## [WORK TO BE COMPLETED]
Every line of the entries below that carries the string "agent" should be copied.

--- DATA PROVIDED ---

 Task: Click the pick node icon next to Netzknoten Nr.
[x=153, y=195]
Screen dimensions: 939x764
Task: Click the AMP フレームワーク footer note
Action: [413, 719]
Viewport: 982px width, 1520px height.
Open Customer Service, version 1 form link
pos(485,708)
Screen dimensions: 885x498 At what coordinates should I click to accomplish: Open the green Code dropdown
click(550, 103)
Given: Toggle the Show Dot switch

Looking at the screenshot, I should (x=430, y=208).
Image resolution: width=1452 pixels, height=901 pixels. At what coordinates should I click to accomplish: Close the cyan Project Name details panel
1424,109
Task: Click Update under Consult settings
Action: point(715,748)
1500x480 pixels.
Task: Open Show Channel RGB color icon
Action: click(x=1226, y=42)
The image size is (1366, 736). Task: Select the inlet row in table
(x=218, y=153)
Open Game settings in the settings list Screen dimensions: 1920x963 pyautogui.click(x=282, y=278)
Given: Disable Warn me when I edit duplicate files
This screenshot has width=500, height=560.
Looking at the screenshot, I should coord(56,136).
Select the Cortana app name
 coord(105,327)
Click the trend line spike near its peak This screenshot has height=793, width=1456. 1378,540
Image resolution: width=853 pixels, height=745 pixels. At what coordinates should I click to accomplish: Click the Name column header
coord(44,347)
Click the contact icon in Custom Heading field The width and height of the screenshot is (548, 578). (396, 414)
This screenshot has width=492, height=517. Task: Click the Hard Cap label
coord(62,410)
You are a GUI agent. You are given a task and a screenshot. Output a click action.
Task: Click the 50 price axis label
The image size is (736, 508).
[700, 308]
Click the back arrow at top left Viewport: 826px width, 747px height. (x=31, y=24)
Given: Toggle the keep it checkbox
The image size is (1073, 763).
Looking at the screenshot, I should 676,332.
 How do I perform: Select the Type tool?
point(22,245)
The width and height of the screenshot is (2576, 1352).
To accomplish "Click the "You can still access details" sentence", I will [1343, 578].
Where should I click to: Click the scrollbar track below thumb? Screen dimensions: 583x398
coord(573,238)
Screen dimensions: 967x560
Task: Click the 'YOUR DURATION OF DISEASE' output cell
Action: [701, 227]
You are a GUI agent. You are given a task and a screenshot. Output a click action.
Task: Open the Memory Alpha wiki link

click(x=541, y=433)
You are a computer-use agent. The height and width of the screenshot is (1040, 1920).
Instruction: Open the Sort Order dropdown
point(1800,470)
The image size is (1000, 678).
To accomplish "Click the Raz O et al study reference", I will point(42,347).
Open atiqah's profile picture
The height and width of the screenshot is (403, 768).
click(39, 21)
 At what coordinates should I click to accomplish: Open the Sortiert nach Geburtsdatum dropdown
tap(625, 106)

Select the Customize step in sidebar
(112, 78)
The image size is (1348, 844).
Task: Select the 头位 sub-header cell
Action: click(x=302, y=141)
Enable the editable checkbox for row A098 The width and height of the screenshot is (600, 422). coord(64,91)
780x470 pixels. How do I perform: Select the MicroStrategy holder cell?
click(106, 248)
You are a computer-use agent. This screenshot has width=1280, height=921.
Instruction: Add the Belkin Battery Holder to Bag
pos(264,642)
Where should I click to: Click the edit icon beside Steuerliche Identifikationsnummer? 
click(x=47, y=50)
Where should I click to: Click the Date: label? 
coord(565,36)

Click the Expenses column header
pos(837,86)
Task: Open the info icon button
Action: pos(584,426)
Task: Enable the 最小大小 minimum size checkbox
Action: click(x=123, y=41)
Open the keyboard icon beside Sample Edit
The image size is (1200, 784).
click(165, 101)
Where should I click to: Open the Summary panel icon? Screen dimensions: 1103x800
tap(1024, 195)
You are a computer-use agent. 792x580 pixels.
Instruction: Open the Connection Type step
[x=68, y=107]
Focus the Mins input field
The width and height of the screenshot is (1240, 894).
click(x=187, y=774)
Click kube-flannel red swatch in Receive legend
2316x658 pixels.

---

## [EXERCISE RESPONSE]
You are a GUI agent. You are given a task and a screenshot. Output a click action.
You are a GUI agent. You are given a task and a screenshot. Output a click action.
You are a computer-use agent. The height and width of the screenshot is (1040, 1920).
You are a computer-use agent. This screenshot has width=1280, height=921.
You are a computer-use agent. 792x580 pixels.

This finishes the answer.